DATA PROVIDED ::

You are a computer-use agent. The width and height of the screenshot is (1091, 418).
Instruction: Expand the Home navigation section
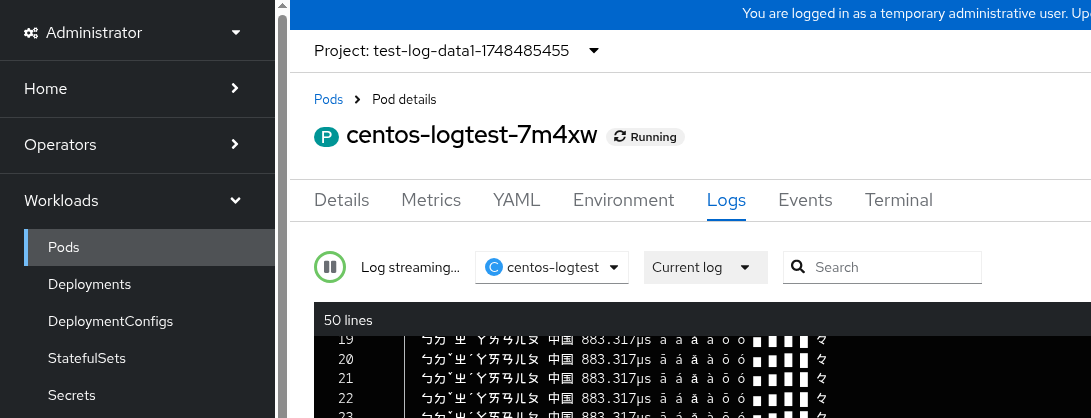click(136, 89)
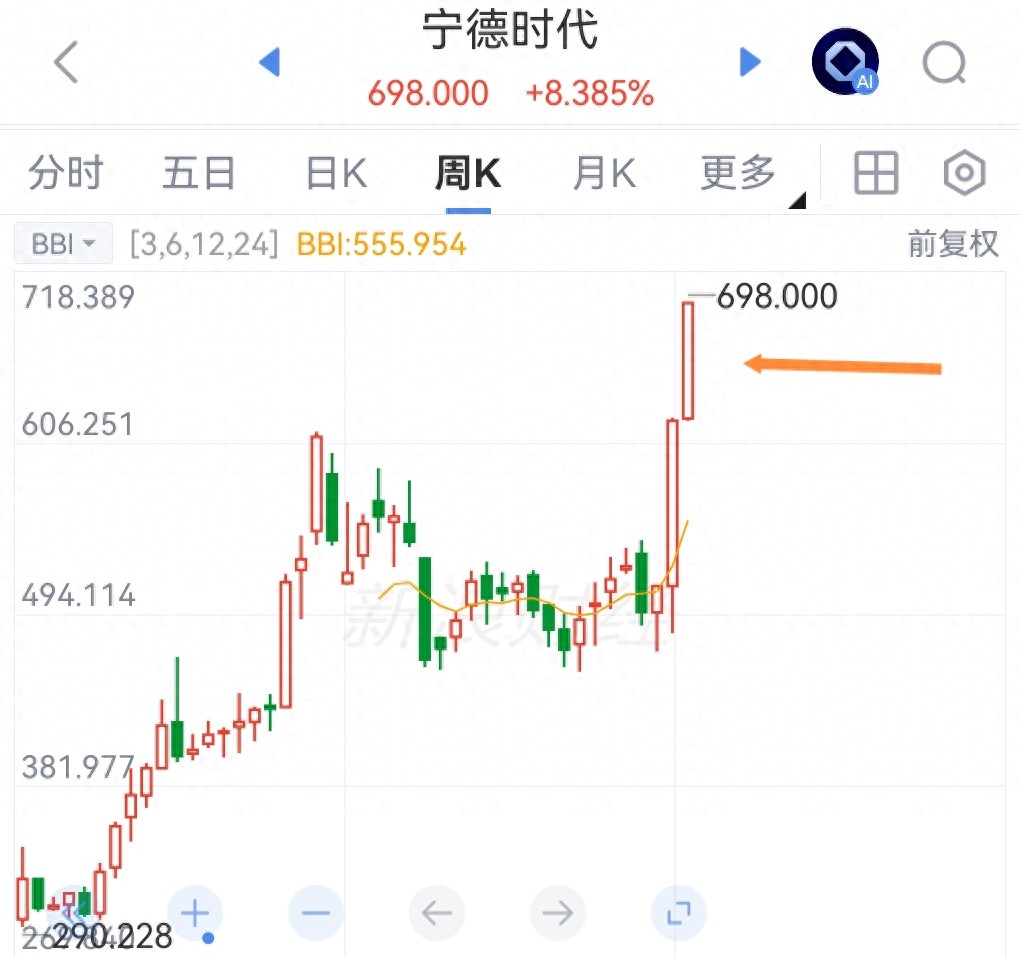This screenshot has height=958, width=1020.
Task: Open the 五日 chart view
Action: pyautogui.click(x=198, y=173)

AIM OF THE TASK :: Copy everything in the listing above exactly except the pictures.

SOLUTION TO THIS EXERCISE ::
You are a computer-use agent. The width and height of the screenshot is (1091, 418).
Instruction: Expand the Home navigation section
click(136, 89)
This screenshot has height=958, width=1020.
Task: Open the 五日 chart view
Action: pyautogui.click(x=198, y=173)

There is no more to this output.